Bomaye est un collectif uniquement d’artistes congolais. Est-ce un hasard ou une réelle volonté de ta part ?
Lorsque je prends Hiro, il venait de Bana C4, ils étaient 4 ou 5 dans le groupe et ils étaient peut-être deux Congolais. Étant donné qu’il était le leader, on s’est naturellement orienté vers lui. Pour Keblack, quand on a écouté sa première maquette où il chante « je sors de ma bulle, je crois que c’est l’heure, tout va bien, Hamdoulilah », on était persuadé que c’était un rebeu (rires). Je ne dis pas qu’il n’y a que les rebeus qui disent « Hamdoulilah » mais je ne pensais réellement pas que c’était un artiste noir. Et cela importait peu, tant qu’il a du talent. Finalement, on débarque chez Keblack, un dimanche à Creil, et on se rend compte que c’est une famille de Congolais (rires). C’est d’ailleurs Naza, son meilleur pote, qui nous a aidé à avoir le numéro de Keblack car on ne le trouvait pas et lui était très actif sur les réseaux sociaux. Et il s’est avéré que Naza aussi était Congolais. Je crois énormément au karma et je pense qu’inconsciemment, on a attiré cela. Quand tu te te concentres sur quelque chose, tu fais sortir une lumière. Les planètes s’alignent sur les Congolais, alors que ce n’était pas voulu de ma part, mais dans la vie je crois qu’il n’y a pas de hasard. Là encore, on vient de signer un artiste Congolais, qui est suisse, un peu dans une vibe à la Stromae. Il a 21 ans, on ne le connaît pas et le jour où il arrive au bureau pour signer son contrat, on lui demande son origine et… Bingo ! Encore un Congolais (rires) ! Tant mieux pour nous, ça rend les Congolais fiers, ça me rend heureux et si ça peut donner des exemples de réussite c’est une bonne chose.
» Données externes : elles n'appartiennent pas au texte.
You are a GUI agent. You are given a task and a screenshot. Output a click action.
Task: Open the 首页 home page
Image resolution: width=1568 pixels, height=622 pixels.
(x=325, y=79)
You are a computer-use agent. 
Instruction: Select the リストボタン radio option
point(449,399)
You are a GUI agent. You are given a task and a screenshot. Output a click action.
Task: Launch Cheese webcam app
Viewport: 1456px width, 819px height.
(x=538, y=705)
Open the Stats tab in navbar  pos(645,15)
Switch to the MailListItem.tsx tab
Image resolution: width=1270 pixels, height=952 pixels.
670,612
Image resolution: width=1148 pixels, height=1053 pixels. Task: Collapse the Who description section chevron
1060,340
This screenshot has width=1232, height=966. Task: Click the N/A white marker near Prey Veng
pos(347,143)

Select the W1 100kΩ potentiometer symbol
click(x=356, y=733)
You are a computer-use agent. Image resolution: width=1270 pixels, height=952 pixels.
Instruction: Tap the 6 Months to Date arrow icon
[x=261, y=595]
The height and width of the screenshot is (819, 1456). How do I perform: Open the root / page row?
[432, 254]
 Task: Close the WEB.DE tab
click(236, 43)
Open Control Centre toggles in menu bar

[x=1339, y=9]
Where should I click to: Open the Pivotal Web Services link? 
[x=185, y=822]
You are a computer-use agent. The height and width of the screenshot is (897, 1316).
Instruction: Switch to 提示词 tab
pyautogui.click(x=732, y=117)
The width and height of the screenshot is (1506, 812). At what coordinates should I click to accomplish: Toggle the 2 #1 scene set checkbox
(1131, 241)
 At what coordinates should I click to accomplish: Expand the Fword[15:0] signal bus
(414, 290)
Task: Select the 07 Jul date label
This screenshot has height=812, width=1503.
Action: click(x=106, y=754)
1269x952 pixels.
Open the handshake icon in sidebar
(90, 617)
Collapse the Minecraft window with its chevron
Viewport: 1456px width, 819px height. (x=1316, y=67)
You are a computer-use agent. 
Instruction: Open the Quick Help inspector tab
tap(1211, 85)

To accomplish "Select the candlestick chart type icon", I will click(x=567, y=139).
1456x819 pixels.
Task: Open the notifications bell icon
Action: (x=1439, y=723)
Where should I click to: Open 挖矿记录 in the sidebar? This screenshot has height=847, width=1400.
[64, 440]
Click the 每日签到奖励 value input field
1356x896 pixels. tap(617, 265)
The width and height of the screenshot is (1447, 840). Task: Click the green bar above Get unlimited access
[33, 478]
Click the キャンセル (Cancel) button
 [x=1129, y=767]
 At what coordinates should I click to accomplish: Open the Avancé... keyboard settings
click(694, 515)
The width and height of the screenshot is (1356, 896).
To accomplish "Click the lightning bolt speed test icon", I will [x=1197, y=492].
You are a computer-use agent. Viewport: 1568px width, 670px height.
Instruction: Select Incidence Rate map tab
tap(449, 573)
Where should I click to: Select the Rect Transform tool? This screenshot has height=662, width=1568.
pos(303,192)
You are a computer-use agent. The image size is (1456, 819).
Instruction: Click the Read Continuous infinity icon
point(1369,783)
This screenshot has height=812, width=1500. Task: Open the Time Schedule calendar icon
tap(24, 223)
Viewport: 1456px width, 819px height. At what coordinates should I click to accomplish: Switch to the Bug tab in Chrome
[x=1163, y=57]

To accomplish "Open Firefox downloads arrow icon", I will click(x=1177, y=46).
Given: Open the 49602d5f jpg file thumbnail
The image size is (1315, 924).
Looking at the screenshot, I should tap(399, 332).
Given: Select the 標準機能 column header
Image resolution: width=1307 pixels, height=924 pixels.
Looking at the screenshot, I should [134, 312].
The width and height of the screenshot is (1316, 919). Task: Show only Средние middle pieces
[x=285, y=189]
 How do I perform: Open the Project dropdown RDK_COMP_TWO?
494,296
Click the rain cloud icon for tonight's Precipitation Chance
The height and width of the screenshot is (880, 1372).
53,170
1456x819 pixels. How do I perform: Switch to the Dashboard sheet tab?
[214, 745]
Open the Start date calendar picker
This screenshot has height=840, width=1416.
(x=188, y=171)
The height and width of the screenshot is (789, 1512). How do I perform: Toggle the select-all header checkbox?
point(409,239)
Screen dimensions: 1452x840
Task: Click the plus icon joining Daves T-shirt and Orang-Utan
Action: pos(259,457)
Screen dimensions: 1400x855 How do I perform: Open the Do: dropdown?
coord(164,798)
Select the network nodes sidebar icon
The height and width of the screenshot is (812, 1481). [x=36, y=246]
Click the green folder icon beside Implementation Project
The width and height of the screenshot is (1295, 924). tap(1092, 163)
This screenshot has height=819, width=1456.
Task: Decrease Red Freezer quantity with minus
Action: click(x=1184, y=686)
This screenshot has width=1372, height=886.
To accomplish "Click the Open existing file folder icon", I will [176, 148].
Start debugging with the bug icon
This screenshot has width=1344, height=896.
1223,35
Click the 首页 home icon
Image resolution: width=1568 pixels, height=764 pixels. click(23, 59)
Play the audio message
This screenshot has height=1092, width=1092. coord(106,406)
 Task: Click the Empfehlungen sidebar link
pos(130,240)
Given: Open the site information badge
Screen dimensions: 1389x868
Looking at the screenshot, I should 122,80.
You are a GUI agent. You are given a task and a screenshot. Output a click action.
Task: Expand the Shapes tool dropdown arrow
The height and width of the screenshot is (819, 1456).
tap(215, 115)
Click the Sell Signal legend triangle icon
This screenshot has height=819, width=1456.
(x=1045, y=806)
Les projets de Bomaye pour 2018 ?
Sortir le deuxième album de Keblack, sortir le premier de Hiro qui arrive là, sans doute un prochain pour Naza, également. Développer notre artiste qui arrive de Suisse. En fait, on va essayer de trouver de nouvelles idées un peu prescriptrices. On a un artiste chez nous qui s’appelle Jaymax. On a été le premier label musical a signé un Youtubeur. Aujourd’hui, il a plein de placements de marques, de partenariats, mais à l’époque, quand on le signe, tout le monde nous prend pour des fous. Il faut savoir sentir les coups.
Notre force, c’est le terrain. Aller à Creil, manger un foufou chez les parents de Keblack, nous on peut le faire, Pascal Nègre (ancien PDG d’Universal) ne peut pas. Notre force, c’est l’humain, c’est le contact.

Si tu avais un conseil à donner à une personne qui se lancerait dans l’entreprenariat ?
Il faut se concentrer sur les opportunités. Parfois, on a des contacts mais on les néglige. Ne te concentre pas sur les obstacles. Les gens vont essayer de te décourager mais la question qu’il faut te poser est : « est-ce que tu es 100% sûr que ce n’est pas faisable ? ». Si ça ne l’est pas, alors fonce et ne te trouve aucune excuse.

Si je te dis, le mot « Roots », tu me dis ?
Kunta Kinté ! C’est ce qui m’a marqué lorsque j’étais enfant et vivais à Kinshasa.